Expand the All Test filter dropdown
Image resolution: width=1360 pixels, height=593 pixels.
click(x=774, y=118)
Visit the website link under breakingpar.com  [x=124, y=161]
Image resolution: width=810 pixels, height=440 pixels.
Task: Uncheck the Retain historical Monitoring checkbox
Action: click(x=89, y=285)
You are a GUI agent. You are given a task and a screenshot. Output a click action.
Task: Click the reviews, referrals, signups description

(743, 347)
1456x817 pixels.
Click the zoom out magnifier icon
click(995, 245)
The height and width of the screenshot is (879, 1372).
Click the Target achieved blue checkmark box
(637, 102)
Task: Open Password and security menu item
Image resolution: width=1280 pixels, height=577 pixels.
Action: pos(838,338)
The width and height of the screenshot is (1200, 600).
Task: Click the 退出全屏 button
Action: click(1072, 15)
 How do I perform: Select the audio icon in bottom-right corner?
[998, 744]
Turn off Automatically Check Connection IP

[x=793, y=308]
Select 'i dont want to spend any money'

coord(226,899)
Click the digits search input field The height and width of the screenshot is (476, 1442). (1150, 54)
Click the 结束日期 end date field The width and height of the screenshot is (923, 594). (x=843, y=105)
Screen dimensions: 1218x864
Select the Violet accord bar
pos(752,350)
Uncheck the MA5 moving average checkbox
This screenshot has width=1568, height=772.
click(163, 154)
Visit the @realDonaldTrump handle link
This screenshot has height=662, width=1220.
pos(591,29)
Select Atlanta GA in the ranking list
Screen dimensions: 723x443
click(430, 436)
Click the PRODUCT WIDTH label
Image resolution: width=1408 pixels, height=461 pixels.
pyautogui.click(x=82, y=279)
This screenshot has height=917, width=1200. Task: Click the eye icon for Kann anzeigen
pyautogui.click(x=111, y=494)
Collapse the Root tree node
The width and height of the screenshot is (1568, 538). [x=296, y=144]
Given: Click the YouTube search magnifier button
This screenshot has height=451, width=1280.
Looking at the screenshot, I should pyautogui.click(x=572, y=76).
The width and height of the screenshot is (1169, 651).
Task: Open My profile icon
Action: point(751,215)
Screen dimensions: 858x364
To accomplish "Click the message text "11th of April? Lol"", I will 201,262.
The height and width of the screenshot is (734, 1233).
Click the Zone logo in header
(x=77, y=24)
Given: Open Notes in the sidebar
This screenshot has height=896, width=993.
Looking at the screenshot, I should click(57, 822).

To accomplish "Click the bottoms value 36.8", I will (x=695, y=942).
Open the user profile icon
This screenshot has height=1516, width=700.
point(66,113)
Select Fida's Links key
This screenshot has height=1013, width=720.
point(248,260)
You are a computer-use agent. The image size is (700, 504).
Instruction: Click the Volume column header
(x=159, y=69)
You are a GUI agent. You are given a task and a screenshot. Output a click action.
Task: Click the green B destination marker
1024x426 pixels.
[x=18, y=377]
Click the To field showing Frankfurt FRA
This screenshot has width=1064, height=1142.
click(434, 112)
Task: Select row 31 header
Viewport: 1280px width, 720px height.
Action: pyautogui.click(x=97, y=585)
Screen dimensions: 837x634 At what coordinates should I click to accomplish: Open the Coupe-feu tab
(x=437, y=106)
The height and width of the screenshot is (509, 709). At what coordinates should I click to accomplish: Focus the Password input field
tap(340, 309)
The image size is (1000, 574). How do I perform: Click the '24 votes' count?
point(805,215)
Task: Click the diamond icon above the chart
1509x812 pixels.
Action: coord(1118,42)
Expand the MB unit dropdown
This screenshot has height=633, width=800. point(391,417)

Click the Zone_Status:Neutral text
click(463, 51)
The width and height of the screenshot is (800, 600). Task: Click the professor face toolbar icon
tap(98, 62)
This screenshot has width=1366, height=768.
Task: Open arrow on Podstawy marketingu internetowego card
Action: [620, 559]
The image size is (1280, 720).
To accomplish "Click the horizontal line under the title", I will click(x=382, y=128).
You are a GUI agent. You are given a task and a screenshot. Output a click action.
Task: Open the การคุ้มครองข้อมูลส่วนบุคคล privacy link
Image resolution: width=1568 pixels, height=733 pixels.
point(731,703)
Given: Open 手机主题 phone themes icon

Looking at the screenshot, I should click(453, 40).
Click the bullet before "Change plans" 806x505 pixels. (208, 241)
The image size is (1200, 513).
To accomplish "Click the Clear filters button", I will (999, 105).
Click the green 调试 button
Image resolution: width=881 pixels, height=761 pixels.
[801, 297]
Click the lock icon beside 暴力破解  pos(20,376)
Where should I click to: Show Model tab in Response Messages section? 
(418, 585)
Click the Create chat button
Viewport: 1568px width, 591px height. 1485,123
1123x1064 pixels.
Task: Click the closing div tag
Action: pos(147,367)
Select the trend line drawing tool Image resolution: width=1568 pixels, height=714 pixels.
______________________________
**To do**
Work out how many lines above contain "search", then write only that number.

**Answer to this exercise**
2